I continue to be awed and inspired by this community of dedicated women who strive to live gospel values both in ministry and community. I feel that my relationship with Jesus has already deepened, and I believe that he will continue to guide my steps. Many of my anxieties so far have centered on questions related to time and numbers. Will I be able to live a sustained commitment to religious life? Will I be able to do so even though there will be a limited number of others close to me in age? At these times of worry, I find myself being called to remember and reflect on two realities: the nature of commitment and the nature of Christ. No matter what vocation I choose, there will be inherent joys and difficulties. Any life commitment would require honest, disciplined efforts for me to remain dedicated and faithful. The only alternative to this would be to choose nothing. As for the future of religious life, I can only try to let go of my need to know everything and instead trust God’s plan for me and for the nature of vowed commitment.
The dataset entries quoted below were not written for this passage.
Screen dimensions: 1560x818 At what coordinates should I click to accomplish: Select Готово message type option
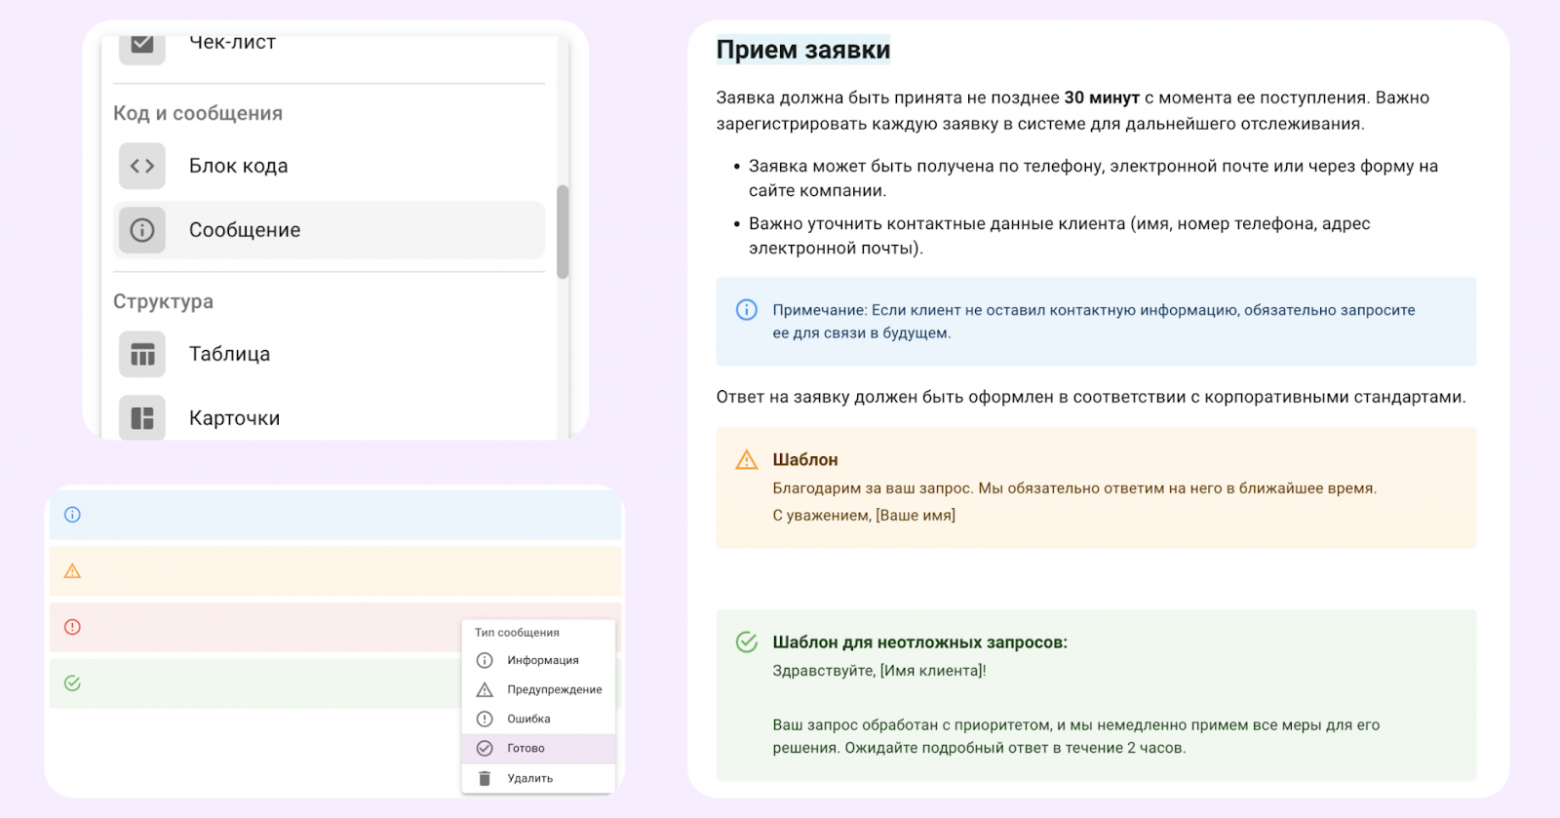coord(525,748)

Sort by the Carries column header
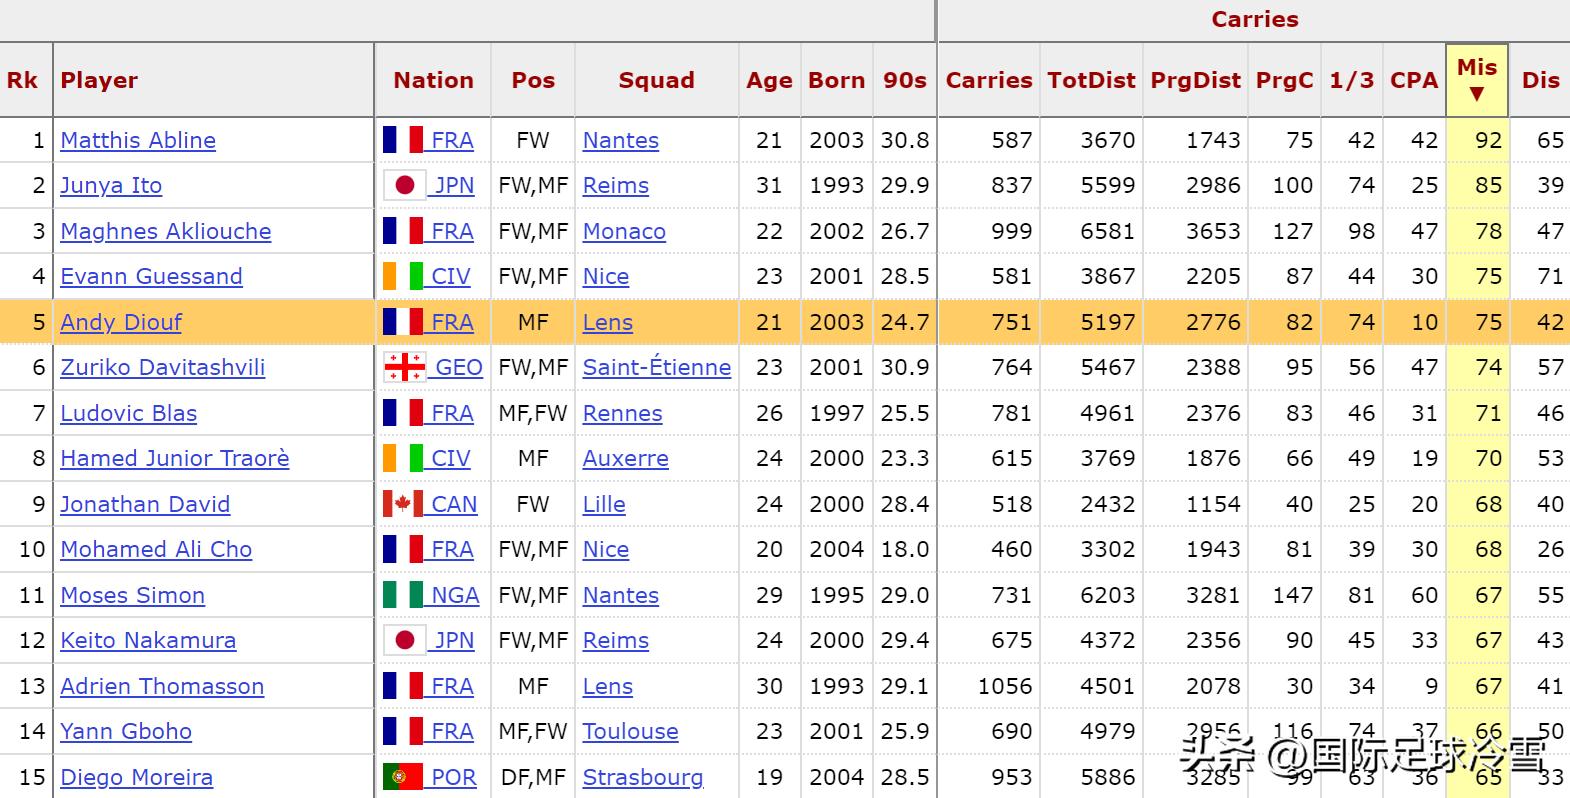tap(989, 80)
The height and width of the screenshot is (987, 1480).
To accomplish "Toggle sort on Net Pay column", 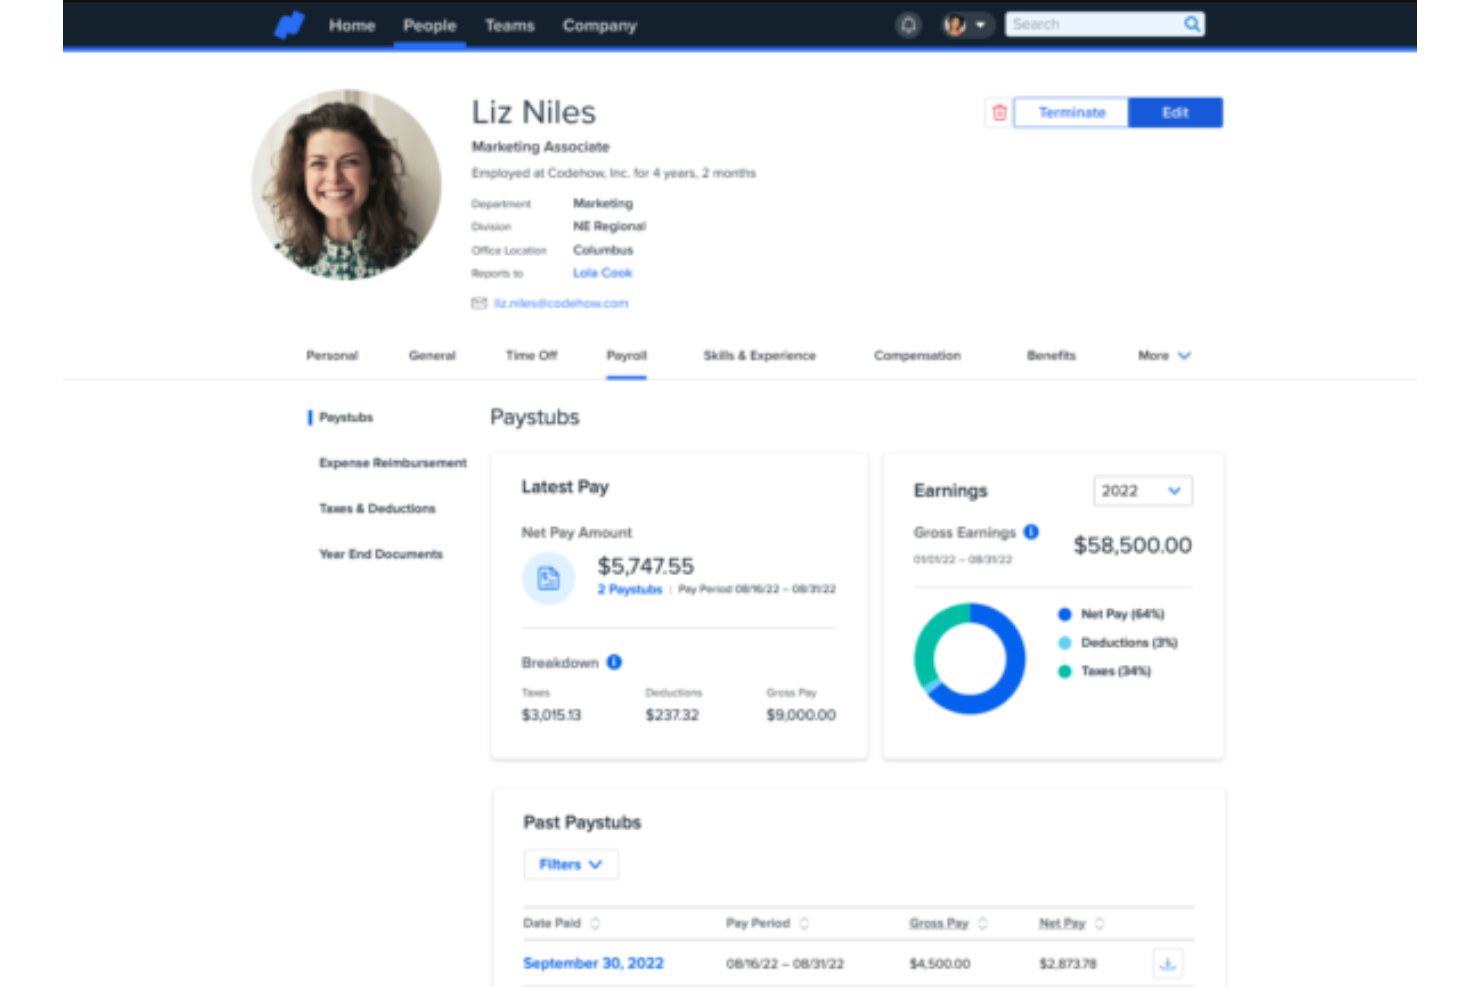I will click(1099, 923).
I try to remind myself that if Christ is indeed calling me to this life, then he will provide the sustenance I need, in whatever form that may take. I was reminded of the intercon-nectedness among vocations recently when I spent the night with my sister and her new baby son. He had been slightly ill, and she was in tears as she held him and spoke to me of her fears that he might get worse, or that she would do the wrong thing for him. In my sister’s and the baby’s vulnerability I was reminded of how fragile life is for all of us. Mirrored in my sister’s anxiety for the present and future of her beloved was my own. Her own questions—Will I love enough? Will I do the best I can? Will my actions lead to a good outcome? Will I have the grace to handle the suffering that may come?—echo my own. My prayer for her new life would be the same as for my new life—that we recognize always the real, constant presence of Christ in both of our journeys.